Task brief → In full and word for word, copy the records that follow.

Data extracted from a collection:
__________________________________________________
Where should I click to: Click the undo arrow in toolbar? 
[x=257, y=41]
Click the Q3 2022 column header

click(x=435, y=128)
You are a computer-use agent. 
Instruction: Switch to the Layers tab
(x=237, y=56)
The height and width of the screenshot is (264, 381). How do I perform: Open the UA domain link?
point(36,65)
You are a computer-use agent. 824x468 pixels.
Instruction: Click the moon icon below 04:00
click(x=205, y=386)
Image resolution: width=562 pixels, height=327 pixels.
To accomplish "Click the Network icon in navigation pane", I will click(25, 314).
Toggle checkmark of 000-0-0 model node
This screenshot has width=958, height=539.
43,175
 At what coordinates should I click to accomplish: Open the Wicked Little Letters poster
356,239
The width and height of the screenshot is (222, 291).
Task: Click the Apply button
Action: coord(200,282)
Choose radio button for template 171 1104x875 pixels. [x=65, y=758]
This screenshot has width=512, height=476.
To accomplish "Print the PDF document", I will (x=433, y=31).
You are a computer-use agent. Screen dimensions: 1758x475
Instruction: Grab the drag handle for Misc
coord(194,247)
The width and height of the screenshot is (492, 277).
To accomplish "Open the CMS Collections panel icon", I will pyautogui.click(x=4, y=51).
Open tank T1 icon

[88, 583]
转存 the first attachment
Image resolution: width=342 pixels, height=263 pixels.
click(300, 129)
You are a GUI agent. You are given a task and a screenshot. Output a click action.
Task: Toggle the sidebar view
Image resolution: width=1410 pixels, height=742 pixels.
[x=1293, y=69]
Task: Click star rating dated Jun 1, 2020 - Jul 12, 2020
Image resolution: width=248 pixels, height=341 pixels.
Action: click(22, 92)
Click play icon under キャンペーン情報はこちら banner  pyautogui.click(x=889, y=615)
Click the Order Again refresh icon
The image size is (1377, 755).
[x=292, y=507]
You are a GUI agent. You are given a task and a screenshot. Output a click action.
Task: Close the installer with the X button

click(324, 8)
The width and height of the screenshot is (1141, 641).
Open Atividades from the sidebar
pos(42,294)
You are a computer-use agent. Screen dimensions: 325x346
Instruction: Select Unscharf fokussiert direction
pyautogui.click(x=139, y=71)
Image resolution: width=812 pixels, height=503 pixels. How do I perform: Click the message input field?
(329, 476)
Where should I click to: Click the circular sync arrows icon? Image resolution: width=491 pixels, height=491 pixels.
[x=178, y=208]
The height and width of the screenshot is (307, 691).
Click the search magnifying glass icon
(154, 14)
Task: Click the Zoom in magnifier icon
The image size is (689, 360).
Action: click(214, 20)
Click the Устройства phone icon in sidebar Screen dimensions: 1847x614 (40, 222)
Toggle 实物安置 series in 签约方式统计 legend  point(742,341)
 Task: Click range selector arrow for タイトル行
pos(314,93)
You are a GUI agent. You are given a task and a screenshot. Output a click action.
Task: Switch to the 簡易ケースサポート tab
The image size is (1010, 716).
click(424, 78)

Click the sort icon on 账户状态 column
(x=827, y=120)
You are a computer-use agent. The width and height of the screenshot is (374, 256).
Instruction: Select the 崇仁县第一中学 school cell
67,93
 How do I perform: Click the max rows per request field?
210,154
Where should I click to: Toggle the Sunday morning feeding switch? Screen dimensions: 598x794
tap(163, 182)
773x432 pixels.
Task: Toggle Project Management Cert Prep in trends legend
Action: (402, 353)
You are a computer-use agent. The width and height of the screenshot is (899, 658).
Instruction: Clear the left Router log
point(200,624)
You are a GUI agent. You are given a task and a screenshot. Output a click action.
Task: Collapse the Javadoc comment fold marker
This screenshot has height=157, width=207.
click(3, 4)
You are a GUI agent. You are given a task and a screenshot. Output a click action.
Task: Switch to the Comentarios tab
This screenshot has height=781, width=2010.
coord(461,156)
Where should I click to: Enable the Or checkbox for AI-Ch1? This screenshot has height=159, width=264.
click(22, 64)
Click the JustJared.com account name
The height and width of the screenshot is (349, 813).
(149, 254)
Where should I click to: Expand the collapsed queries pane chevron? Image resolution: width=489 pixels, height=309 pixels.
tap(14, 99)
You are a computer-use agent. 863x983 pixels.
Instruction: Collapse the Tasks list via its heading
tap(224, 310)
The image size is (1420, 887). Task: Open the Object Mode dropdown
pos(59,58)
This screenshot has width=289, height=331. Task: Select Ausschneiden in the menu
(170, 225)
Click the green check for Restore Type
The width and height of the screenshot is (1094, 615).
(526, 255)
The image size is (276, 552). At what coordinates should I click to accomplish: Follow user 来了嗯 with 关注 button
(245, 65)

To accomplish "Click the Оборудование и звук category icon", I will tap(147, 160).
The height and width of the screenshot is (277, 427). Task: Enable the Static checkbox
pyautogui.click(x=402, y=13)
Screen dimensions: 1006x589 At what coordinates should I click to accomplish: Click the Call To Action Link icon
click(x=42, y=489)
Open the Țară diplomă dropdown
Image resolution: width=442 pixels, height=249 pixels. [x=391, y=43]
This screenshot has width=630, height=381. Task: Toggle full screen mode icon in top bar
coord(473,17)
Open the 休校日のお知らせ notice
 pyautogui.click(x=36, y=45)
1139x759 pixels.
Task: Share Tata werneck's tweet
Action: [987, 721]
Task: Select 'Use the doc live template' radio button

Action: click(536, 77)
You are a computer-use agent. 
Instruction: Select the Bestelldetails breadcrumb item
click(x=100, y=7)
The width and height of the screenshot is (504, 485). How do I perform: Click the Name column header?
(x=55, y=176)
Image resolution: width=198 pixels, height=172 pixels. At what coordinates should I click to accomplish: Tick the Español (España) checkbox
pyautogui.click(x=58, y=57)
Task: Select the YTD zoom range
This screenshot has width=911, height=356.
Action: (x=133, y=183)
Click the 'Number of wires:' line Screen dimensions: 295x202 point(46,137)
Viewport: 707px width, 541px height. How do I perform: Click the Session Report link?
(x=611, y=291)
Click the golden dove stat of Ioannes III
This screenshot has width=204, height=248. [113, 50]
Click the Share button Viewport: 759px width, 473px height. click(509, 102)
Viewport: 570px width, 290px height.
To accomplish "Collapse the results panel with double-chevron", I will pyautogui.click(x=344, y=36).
__________________________________________________
Solution below →
Where should I click to: Click the undo arrow in toolbar? 
[x=257, y=41]
Click the Q3 2022 column header

click(x=435, y=128)
You are a computer-use agent. 
Instruction: Switch to the Layers tab
(x=237, y=56)
The height and width of the screenshot is (264, 381). How do I perform: Open the UA domain link?
point(36,65)
You are a computer-use agent. 824x468 pixels.
Instruction: Click the moon icon below 04:00
click(x=205, y=386)
Image resolution: width=562 pixels, height=327 pixels.
To accomplish "Click the Network icon in navigation pane", I will click(25, 314).
Toggle checkmark of 000-0-0 model node
This screenshot has width=958, height=539.
43,175
 At what coordinates should I click to accomplish: Open the Wicked Little Letters poster
356,239
The width and height of the screenshot is (222, 291).
Task: Click the Apply button
Action: coord(200,282)
Choose radio button for template 171 1104x875 pixels. [x=65, y=758]
This screenshot has width=512, height=476.
To accomplish "Print the PDF document", I will (x=433, y=31).
You are a computer-use agent. Screen dimensions: 1758x475
Instruction: Grab the drag handle for Misc
coord(194,247)
The width and height of the screenshot is (492, 277).
To accomplish "Open the CMS Collections panel icon", I will pyautogui.click(x=4, y=51).
Open tank T1 icon

[88, 583]
转存 the first attachment
Image resolution: width=342 pixels, height=263 pixels.
click(300, 129)
You are a GUI agent. You are given a task and a screenshot. Output a click action.
Task: Toggle the sidebar view
Image resolution: width=1410 pixels, height=742 pixels.
[x=1293, y=69]
Task: Click star rating dated Jun 1, 2020 - Jul 12, 2020
Image resolution: width=248 pixels, height=341 pixels.
Action: click(22, 92)
Click play icon under キャンペーン情報はこちら banner  pyautogui.click(x=889, y=615)
Click the Order Again refresh icon
The image size is (1377, 755).
[x=292, y=507]
You are a GUI agent. You are given a task and a screenshot. Output a click action.
Task: Close the installer with the X button

click(324, 8)
The width and height of the screenshot is (1141, 641).
Open Atividades from the sidebar
pos(42,294)
You are a computer-use agent. Screen dimensions: 325x346
Instruction: Select Unscharf fokussiert direction
pyautogui.click(x=139, y=71)
Image resolution: width=812 pixels, height=503 pixels. How do I perform: Click the message input field?
(329, 476)
Where should I click to: Click the circular sync arrows icon? Image resolution: width=491 pixels, height=491 pixels.
[x=178, y=208]
The height and width of the screenshot is (307, 691).
Click the search magnifying glass icon
(154, 14)
Task: Click the Zoom in magnifier icon
The image size is (689, 360).
Action: click(214, 20)
Click the Устройства phone icon in sidebar Screen dimensions: 1847x614 (40, 222)
Toggle 实物安置 series in 签约方式统计 legend  point(742,341)
 Task: Click range selector arrow for タイトル行
pos(314,93)
You are a GUI agent. You are given a task and a screenshot. Output a click action.
Task: Switch to the 簡易ケースサポート tab
The image size is (1010, 716).
click(424, 78)

Click the sort icon on 账户状态 column
(x=827, y=120)
You are a computer-use agent. The width and height of the screenshot is (374, 256).
Instruction: Select the 崇仁县第一中学 school cell
67,93
 How do I perform: Click the max rows per request field?
210,154
Where should I click to: Toggle the Sunday morning feeding switch? Screen dimensions: 598x794
tap(163, 182)
773x432 pixels.
Task: Toggle Project Management Cert Prep in trends legend
Action: (402, 353)
You are a computer-use agent. The width and height of the screenshot is (899, 658).
Instruction: Clear the left Router log
point(200,624)
You are a GUI agent. You are given a task and a screenshot. Output a click action.
Task: Collapse the Javadoc comment fold marker
This screenshot has height=157, width=207.
click(3, 4)
You are a GUI agent. You are given a task and a screenshot. Output a click action.
Task: Switch to the Comentarios tab
This screenshot has height=781, width=2010.
coord(461,156)
Where should I click to: Enable the Or checkbox for AI-Ch1? This screenshot has height=159, width=264.
click(22, 64)
Click the JustJared.com account name
The height and width of the screenshot is (349, 813).
(149, 254)
Where should I click to: Expand the collapsed queries pane chevron? Image resolution: width=489 pixels, height=309 pixels.
tap(14, 99)
You are a computer-use agent. 863x983 pixels.
Instruction: Collapse the Tasks list via its heading
tap(224, 310)
The image size is (1420, 887). Task: Open the Object Mode dropdown
pos(59,58)
This screenshot has width=289, height=331. Task: Select Ausschneiden in the menu
(170, 225)
Click the green check for Restore Type
The width and height of the screenshot is (1094, 615).
(526, 255)
The image size is (276, 552). At what coordinates should I click to accomplish: Follow user 来了嗯 with 关注 button
(245, 65)

To accomplish "Click the Оборудование и звук category icon", I will tap(147, 160).
The height and width of the screenshot is (277, 427). Task: Enable the Static checkbox
pyautogui.click(x=402, y=13)
Screen dimensions: 1006x589 At what coordinates should I click to accomplish: Click the Call To Action Link icon
click(x=42, y=489)
Open the Țară diplomă dropdown
Image resolution: width=442 pixels, height=249 pixels. [x=391, y=43]
This screenshot has width=630, height=381. Task: Toggle full screen mode icon in top bar
coord(473,17)
Open the 休校日のお知らせ notice
 pyautogui.click(x=36, y=45)
1139x759 pixels.
Task: Share Tata werneck's tweet
Action: [987, 721]
Task: Select 'Use the doc live template' radio button

Action: click(536, 77)
You are a computer-use agent. 
Instruction: Select the Bestelldetails breadcrumb item
click(x=100, y=7)
The width and height of the screenshot is (504, 485). How do I perform: Click the Name column header?
(x=55, y=176)
Image resolution: width=198 pixels, height=172 pixels. At what coordinates should I click to accomplish: Tick the Español (España) checkbox
pyautogui.click(x=58, y=57)
Task: Select the YTD zoom range
This screenshot has width=911, height=356.
Action: (x=133, y=183)
Click the 'Number of wires:' line Screen dimensions: 295x202 point(46,137)
Viewport: 707px width, 541px height. How do I perform: Click the Session Report link?
(x=611, y=291)
Click the golden dove stat of Ioannes III
This screenshot has width=204, height=248. [113, 50]
Click the Share button Viewport: 759px width, 473px height. click(509, 102)
Viewport: 570px width, 290px height.
To accomplish "Collapse the results panel with double-chevron", I will pyautogui.click(x=344, y=36).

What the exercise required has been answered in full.